Exercise instructions:
Copy out all lines bearing the word "highlighted" from the listing below.

Dataset extract:
↓↓↓
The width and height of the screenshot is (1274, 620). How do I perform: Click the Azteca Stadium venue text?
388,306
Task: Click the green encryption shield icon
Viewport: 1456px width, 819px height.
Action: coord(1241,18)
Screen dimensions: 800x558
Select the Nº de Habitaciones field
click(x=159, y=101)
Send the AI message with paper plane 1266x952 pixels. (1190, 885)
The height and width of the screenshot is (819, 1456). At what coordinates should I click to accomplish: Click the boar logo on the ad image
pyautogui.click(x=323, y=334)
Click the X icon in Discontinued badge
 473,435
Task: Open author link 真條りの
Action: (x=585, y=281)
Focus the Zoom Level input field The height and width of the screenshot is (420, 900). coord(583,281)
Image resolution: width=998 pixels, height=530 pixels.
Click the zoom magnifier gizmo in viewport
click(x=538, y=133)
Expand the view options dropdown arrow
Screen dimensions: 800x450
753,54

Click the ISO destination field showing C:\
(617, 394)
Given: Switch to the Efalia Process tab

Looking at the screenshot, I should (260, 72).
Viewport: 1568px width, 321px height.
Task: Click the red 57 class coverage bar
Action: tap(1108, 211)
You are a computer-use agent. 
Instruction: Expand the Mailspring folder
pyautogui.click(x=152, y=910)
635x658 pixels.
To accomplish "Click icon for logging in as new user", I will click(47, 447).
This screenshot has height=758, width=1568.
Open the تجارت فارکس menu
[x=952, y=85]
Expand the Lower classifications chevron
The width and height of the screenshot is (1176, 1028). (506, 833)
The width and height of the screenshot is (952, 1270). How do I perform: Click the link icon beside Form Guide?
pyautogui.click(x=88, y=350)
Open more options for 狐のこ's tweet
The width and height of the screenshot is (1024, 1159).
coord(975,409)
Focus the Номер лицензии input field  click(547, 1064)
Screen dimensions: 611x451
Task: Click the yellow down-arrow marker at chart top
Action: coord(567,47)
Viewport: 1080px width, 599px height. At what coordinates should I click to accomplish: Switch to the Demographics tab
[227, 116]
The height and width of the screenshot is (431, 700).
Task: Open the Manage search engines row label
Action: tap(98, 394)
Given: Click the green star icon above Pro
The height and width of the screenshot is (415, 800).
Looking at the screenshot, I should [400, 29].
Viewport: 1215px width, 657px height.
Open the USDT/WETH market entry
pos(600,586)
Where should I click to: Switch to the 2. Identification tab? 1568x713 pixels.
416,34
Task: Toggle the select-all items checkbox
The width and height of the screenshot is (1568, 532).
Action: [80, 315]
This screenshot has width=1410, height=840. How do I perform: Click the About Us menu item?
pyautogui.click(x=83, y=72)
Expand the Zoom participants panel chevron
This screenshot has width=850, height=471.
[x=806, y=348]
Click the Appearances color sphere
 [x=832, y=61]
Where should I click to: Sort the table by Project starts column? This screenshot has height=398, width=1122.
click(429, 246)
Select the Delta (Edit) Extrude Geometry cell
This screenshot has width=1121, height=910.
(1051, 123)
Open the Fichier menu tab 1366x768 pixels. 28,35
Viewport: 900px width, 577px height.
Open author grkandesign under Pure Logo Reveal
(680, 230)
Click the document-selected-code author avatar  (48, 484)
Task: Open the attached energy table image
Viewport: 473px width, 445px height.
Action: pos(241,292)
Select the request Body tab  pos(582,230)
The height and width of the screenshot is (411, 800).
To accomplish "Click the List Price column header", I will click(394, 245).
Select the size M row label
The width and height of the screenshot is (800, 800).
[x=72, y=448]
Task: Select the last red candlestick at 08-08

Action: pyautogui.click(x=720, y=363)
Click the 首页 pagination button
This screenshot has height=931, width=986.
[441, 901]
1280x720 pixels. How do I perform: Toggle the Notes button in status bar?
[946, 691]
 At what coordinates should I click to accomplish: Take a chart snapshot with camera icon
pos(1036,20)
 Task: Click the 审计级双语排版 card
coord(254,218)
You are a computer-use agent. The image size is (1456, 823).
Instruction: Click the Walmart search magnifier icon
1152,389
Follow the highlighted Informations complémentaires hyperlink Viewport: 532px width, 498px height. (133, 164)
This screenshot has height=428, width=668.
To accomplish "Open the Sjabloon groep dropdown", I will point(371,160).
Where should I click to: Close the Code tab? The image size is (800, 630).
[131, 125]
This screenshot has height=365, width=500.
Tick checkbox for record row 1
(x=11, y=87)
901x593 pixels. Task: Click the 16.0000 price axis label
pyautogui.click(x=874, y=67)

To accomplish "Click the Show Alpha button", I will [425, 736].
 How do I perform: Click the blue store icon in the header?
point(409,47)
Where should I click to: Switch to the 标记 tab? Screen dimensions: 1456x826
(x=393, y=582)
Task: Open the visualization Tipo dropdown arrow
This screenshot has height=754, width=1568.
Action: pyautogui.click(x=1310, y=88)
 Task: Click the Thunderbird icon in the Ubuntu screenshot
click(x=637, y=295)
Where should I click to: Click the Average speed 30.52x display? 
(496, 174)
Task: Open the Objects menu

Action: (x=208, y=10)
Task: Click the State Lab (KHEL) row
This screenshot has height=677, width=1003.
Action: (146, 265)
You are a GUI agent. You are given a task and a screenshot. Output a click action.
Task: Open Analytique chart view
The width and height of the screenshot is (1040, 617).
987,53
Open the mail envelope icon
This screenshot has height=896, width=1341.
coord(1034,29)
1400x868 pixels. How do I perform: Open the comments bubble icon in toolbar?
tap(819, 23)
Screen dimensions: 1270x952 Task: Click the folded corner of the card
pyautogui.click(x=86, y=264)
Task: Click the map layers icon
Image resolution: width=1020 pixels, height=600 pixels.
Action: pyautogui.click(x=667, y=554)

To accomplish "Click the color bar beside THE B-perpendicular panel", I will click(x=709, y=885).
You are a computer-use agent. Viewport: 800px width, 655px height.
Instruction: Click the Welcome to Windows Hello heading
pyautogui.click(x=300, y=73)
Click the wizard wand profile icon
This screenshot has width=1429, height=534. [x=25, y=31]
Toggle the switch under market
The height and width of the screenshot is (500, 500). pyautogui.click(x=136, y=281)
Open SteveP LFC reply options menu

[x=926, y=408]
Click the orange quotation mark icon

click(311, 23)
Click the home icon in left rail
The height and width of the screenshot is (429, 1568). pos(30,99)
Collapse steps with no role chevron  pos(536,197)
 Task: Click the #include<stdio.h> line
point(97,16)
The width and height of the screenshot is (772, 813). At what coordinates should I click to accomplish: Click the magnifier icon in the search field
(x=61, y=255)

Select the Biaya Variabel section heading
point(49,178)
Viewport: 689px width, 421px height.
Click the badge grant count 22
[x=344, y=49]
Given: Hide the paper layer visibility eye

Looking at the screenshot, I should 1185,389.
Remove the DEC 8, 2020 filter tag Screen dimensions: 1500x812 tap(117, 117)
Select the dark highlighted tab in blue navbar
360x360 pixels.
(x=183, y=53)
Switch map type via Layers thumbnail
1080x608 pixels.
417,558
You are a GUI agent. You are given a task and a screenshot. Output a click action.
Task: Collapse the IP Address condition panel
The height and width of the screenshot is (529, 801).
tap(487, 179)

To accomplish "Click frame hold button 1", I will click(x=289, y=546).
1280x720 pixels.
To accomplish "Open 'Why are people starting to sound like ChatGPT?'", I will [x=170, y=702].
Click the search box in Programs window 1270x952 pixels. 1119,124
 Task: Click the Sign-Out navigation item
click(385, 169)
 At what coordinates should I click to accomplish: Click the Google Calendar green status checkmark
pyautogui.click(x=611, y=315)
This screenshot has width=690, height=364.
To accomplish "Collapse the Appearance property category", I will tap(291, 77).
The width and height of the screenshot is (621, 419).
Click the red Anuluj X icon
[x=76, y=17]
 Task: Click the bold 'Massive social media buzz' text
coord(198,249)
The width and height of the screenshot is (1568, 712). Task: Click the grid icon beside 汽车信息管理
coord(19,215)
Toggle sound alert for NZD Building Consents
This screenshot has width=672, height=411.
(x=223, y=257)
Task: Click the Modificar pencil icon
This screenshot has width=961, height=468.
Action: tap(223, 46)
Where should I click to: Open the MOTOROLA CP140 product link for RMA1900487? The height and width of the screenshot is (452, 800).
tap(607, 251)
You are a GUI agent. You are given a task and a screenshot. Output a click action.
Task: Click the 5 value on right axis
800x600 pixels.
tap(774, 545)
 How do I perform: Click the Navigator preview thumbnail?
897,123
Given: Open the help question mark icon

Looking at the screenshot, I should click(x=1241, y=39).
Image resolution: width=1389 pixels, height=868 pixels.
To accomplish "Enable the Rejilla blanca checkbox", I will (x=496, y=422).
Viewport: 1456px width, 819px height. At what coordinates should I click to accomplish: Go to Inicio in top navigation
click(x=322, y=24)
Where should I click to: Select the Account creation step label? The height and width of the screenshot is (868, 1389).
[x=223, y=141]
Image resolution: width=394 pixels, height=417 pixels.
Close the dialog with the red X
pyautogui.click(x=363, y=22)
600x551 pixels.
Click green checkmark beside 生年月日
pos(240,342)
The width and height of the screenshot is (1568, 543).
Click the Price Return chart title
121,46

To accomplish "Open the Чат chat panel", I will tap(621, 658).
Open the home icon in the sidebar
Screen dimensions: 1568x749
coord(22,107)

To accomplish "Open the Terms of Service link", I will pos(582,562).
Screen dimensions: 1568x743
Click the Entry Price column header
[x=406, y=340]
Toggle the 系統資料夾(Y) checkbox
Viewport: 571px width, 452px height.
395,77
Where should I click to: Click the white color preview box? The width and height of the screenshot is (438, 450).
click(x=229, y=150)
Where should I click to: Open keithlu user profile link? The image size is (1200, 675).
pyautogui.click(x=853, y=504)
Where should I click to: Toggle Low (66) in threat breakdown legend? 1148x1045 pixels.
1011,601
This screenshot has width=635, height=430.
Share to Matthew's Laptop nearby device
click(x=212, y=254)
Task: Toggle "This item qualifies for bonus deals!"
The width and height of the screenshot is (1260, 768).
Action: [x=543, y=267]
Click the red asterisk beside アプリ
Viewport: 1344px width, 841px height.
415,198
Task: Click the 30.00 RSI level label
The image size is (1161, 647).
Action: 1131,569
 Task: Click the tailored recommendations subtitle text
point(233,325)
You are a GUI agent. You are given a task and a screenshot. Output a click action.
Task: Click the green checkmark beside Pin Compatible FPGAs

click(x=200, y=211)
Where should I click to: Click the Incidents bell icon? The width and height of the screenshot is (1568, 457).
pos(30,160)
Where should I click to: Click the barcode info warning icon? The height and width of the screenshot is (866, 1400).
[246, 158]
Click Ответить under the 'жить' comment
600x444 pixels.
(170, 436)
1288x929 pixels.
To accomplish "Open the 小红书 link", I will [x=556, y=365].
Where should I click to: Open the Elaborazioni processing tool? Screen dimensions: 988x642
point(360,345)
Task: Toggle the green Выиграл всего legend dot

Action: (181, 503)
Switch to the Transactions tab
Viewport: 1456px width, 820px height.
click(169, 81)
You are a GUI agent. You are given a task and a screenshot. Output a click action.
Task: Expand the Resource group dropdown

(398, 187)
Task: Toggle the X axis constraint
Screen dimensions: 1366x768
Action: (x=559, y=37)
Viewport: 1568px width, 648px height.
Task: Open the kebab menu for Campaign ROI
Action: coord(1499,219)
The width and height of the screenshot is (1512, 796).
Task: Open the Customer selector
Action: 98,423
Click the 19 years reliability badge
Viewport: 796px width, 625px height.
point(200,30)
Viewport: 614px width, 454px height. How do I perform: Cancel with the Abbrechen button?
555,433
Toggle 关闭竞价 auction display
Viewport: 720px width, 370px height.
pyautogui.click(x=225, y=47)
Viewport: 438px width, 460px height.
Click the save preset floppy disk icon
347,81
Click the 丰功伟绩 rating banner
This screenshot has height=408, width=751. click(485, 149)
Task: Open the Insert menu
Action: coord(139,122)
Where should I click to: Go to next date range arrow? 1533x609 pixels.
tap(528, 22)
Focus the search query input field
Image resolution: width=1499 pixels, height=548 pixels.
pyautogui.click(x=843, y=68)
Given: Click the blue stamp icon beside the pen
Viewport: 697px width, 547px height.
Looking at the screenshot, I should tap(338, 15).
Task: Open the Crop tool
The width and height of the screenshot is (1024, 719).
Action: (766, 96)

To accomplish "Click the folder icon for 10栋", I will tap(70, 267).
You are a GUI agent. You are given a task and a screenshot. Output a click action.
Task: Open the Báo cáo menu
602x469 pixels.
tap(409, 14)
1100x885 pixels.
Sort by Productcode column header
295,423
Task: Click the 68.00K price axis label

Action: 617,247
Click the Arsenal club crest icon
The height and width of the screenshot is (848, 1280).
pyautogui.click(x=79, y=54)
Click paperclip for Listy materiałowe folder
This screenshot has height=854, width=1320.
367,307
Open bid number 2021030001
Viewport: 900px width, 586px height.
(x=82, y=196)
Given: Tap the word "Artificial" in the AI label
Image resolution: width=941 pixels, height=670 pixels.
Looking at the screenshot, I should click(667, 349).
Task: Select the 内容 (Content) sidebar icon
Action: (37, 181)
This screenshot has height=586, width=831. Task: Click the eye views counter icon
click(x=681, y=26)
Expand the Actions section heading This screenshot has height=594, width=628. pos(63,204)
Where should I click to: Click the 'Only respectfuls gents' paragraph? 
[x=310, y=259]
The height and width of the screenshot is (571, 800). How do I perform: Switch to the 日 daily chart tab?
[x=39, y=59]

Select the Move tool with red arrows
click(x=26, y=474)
↑↑↑
Answer:
Follow the highlighted Informations complémentaires hyperlink Viewport: 532px width, 498px height. (133, 164)
Select the dark highlighted tab in blue navbar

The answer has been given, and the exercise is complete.